On Mon, Oct 10, 2011 at 2:44 PM, Ron Ritzman ritzman@gmail.com wrote:
Deleting newcomers' hard work is one of our big PR problems. Even if, after contemplation, we decide we were actually right to do so.
When someone wanders into the sausage factory and the very first thing that happens is that they fall head-first into the meat grinder ... this is an *unfortunate* circumstance.
Doesn't just happen to newbies. For the first time in years I started a new article quite some time ago. It immediately got a speedy delete tag *even though* I had placed an "in use" banner at the top (something a newbie would never think of).

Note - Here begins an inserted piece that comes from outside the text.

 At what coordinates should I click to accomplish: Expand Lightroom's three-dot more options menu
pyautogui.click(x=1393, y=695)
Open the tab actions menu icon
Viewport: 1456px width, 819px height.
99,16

Now, the rationale given for listing it for deletion was that it was "rubbish". And it's true: it was rubbish! But the fact was I was editing it from the very earliest point of noting a phenomenon and trying to document it. I thought the "in use" banner and the fact that I would have edited it in the moments before the deletion banner popped up would have been enough to say "someone is working on this right now, so hold your horses".
I now realise I should have started the article in my user space but, again, this is certainly not something a new user would think to do.
I recall, during the Strategy process, a user of very long standing saying that a new article he created was similarly stomped on at birth.
I can see it from the new page patroller's point of view, mind. It can't be any fun doing a shift on there at all.